# Task objective:
Your task is to repeat all of the data exactly while excluding the pictures.

# Source information:
BEGIN
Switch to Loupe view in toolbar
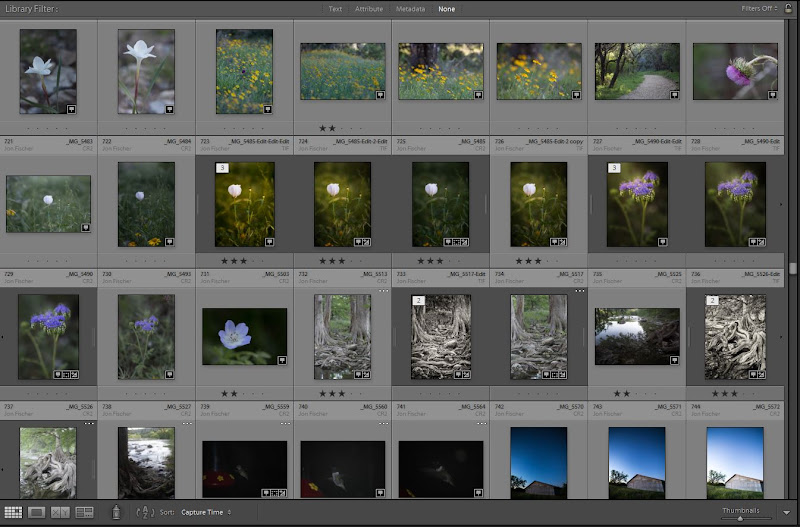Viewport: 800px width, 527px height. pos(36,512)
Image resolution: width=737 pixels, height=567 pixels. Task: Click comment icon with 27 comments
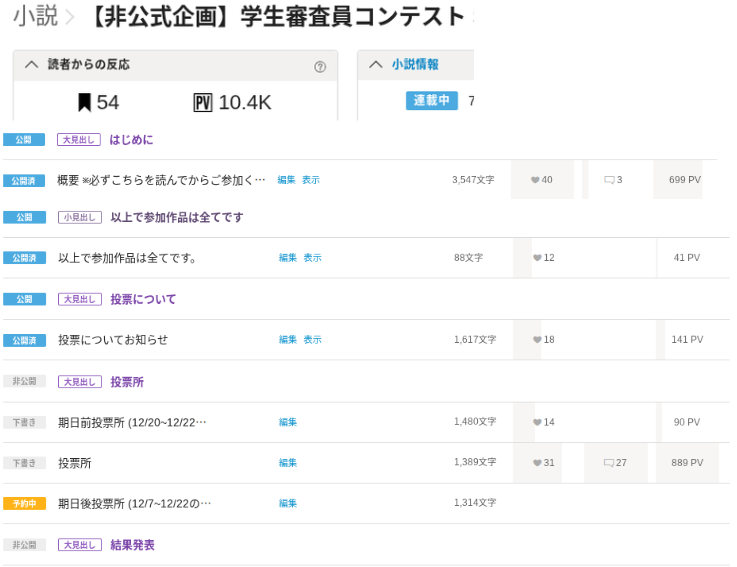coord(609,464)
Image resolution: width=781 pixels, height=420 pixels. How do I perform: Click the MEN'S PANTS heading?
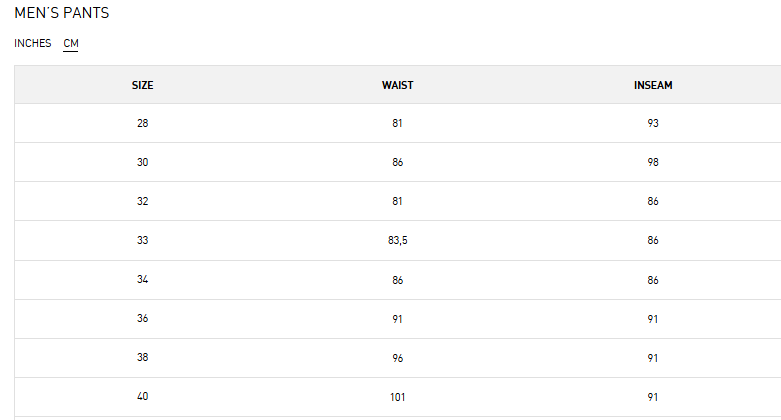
END
# Written response:
Switch to Loupe view in toolbar
Viewport: 800px width, 527px height. pos(36,512)
Image resolution: width=737 pixels, height=567 pixels. Task: Click comment icon with 27 comments
coord(609,464)
Image resolution: width=781 pixels, height=420 pixels. How do I perform: Click the MEN'S PANTS heading?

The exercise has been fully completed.